** EXCERPTED PASSAGE **
::::::::::
Greece is a country where people always welcome guests and routinely cook extra food, where a high-spirited dispute can end on the friendliest note, where parents maintain close contact with children after they leave home, and where the people take particular pleasure in relationships, generousness and intimate friendships. But these often good-natured people have found themselves immersed in fear, uncertainty and insecurity for the future.
My parents are part of this group of people, who were affected by the economic turmoil in Greece. Respectively, this has affected my life. In the beginning, not a day went by when I didn’t hear of daily riots, strikes and news of people committing suicide in Athens and throughout the country. The atmosphere of my city changed; streets, once lively with cafes, became deserted as shops went out of business and closed. The misery, pain and despair of Greek society were showing as an increasing number of homeless people and beggars were on the streets. Violence and crimes increased and our home, my father’s office and my mom’s clinic were all eventually burglarized.
I was shocked when our home was broken into. I felt that my home was always a safe place and now I no longer felt protected. I never dreamed it could happen to us. I felt defenseless, mad, sad and frightened all at once. I had parents who were stressed and continuously worried about my safety.
I lost touch with friends I had grown up with as many of my friends’ lives radically changed. Some suddenly had unemployed parents and had to relocate to other schools, others moved because they had lost their homes, many suddenly found themselves in one-parent households, some went to live with grandparents. Our household multiplied when my aunt Zoe and my cousin Kimon came to live with us when they no longer could afford to maintain their home. My grandparents also came to depend on my parents for monthly help because their retirement pensions were severely reduced.
At the outset of the financial meltdown my parents were talking about the same thing for about six months. The conversations revolved around the same themes: The situation is getting worse and worse. Salaries are decreasing, taxes are rising. Health and education services are disintegrating. Unemployment is escalating, prices have risen. Next winter it will cost us five times more to heat our home. I remember the following winter my school cut down the use of heating in the building, and on cold days teachers and students wore hats, gloves and scarves in class.
::::::::::
** DATA **
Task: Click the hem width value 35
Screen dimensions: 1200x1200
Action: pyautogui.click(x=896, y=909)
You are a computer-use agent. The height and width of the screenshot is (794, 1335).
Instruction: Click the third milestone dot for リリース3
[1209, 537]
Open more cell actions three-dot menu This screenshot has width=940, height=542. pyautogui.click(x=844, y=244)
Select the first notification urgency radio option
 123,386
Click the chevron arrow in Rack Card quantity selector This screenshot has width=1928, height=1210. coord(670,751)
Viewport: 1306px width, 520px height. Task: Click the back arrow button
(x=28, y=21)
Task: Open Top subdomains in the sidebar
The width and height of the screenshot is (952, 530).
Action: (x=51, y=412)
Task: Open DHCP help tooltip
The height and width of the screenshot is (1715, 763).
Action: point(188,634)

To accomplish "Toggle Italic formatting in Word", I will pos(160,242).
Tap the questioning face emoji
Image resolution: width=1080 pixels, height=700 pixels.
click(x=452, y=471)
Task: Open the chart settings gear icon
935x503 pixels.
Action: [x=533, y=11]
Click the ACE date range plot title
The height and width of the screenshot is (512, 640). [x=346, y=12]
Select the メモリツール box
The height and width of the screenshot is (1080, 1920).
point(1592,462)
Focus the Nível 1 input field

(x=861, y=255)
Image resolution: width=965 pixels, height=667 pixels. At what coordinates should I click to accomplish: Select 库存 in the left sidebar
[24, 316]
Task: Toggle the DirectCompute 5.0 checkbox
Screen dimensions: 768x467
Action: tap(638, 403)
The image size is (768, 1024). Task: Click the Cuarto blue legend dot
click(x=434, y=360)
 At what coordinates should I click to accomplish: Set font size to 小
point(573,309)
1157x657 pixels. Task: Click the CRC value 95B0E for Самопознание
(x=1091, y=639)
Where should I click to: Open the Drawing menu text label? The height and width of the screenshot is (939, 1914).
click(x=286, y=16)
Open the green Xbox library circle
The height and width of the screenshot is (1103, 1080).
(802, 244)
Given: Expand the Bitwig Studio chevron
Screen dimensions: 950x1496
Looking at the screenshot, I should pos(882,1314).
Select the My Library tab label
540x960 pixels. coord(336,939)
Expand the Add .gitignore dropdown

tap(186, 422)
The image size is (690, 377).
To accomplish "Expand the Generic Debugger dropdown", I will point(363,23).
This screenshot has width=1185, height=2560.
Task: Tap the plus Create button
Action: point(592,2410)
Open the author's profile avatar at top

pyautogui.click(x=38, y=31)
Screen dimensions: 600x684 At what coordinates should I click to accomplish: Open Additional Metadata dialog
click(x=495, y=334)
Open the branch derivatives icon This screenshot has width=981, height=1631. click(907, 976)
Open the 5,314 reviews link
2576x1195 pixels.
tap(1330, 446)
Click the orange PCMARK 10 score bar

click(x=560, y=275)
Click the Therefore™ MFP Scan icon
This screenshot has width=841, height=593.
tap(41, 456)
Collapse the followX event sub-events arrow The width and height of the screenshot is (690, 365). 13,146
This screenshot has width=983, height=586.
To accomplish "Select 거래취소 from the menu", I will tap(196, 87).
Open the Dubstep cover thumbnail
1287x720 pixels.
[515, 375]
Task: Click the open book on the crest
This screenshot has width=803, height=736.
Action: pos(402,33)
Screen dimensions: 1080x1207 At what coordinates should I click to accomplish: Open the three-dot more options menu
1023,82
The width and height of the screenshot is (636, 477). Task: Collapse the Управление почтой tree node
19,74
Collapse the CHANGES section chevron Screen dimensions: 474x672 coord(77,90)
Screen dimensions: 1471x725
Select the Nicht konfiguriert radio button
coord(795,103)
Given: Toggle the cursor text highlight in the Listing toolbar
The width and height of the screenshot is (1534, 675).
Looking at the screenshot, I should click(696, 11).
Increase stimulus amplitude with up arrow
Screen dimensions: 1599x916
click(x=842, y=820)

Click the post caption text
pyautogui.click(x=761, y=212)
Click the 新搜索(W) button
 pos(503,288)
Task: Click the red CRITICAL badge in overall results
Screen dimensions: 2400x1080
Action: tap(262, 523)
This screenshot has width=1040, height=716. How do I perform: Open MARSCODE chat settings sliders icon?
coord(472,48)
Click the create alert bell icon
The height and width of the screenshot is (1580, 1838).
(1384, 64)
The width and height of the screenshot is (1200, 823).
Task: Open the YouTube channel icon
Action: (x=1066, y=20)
::::::::::
** WHAT THE EXERCISE ASKS **
Reproduce verbatim the portion of the passage on the Greek economic crisis between "My parents are" and "all eventually burglarized.", inclusive.

** WRITTEN ANSWER **
My parents are part of this group of people, who were affected by the economic turmoil in Greece. Respectively, this has affected my life. In the beginning, not a day went by when I didn’t hear of daily riots, strikes and news of people committing suicide in Athens and throughout the country. The atmosphere of my city changed; streets, once lively with cafes, became deserted as shops went out of business and closed. The misery, pain and despair of Greek society were showing as an increasing number of homeless people and beggars were on the streets. Violence and crimes increased and our home, my father’s office and my mom’s clinic were all eventually burglarized.